Enjoy the cake, but don’t ask what it’s made of.

When I was at AMV many of the staff took the Myers Briggs test, a series of questions that would place you in one of 16 different personality groups.

Many big companies use this test because the theory goes that you could interact better with others if you took their personality type into account. For example, if you spoke of an idea in terms of its abstract potential, that would not persuade a personality type that lived for concrete logic, so instead you would look for more a more solid context in which to express yourself, and the whole process would become smoother.

It was kind of interesting (although Ken Robinson is not really a fan) and because so many of us had done it, you could have a bit of a chat about it with colleagues and perhaps find a way to get though any differences more effectively. My only problem was that I was really bad at working out other people’s types, so my attempts to take their perspectives into account were rarely successful.

Anyway, one day a Myers Briggs lady called a few of us creatives together to discuss our recent testing. I’m not sure what the overall point was, but something didn’t quite work for me: I understood what they thought we could get out of this information, but I wanted to ask another question: why are we the types we are? This enquiry was brushed off because apparently it was not a matter that was covered by Myers Briggs, and why care so much about the means if we already had the end?

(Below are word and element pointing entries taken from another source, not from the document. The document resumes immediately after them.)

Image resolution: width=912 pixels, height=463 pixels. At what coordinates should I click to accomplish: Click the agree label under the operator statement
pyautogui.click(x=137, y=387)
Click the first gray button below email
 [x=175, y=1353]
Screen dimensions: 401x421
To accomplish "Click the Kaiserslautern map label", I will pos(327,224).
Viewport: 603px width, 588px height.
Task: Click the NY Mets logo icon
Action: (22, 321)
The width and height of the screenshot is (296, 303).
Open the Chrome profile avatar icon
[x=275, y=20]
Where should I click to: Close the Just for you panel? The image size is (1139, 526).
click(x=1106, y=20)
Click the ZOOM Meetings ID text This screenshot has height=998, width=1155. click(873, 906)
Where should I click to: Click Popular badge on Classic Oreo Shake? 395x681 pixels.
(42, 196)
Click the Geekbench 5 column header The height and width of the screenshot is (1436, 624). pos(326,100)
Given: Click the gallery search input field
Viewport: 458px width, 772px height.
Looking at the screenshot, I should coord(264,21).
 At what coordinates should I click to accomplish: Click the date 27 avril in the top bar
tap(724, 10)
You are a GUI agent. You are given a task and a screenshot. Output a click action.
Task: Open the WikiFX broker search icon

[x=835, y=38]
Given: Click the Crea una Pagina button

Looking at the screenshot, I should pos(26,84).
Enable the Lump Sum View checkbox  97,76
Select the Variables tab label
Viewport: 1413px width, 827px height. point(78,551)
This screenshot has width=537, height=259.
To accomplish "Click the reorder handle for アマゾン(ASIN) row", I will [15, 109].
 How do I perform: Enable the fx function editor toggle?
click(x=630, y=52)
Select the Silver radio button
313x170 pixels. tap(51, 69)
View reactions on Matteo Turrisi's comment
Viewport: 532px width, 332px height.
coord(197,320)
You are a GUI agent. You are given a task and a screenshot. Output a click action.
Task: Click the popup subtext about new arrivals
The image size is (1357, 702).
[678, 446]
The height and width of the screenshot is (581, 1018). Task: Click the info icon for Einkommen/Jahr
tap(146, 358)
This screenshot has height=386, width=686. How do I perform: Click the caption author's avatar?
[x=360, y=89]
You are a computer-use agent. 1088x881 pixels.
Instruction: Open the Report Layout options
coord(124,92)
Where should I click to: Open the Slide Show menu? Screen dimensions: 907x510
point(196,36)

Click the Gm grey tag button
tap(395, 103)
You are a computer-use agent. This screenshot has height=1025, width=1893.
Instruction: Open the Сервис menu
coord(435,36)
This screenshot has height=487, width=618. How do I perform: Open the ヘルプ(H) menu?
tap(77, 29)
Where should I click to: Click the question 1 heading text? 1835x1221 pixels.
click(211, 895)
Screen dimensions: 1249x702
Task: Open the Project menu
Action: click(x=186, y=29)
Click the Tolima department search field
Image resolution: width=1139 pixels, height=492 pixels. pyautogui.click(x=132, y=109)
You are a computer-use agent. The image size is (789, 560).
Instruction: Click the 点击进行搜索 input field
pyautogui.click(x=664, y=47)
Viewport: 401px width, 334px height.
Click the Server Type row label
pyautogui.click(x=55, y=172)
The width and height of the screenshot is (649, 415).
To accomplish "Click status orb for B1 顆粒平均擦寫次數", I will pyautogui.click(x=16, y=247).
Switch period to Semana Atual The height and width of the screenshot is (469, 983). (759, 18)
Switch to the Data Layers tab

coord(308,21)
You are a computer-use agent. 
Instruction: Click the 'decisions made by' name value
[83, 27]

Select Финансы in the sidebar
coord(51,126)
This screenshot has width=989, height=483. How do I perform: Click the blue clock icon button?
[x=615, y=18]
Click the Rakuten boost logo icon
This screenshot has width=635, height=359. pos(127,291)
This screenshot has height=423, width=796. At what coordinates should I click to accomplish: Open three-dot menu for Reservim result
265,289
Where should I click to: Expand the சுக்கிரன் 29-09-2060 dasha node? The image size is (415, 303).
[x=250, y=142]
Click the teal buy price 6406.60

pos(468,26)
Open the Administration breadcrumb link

Well, I just thought that even more accurate analysis could be gained from that knowledge. But then it’s far harder to find out that kind of information.

What separates the good from the bad, or the good from the great? Why are some of us driven and others content with the status quo? Why are some of us neurotic and others carefree?

Of course, these are questions that man has struggled with since the dawn of civilisation, so we weren’t going to solve them that day, but I don’t like to accept things as complicated and important as that without a little more thought. The fact that this system had got so far without that further degree of curiosity seems to me a curiosity in itself.

But maybe that’s just me (and that fact that I’m an ENTJ).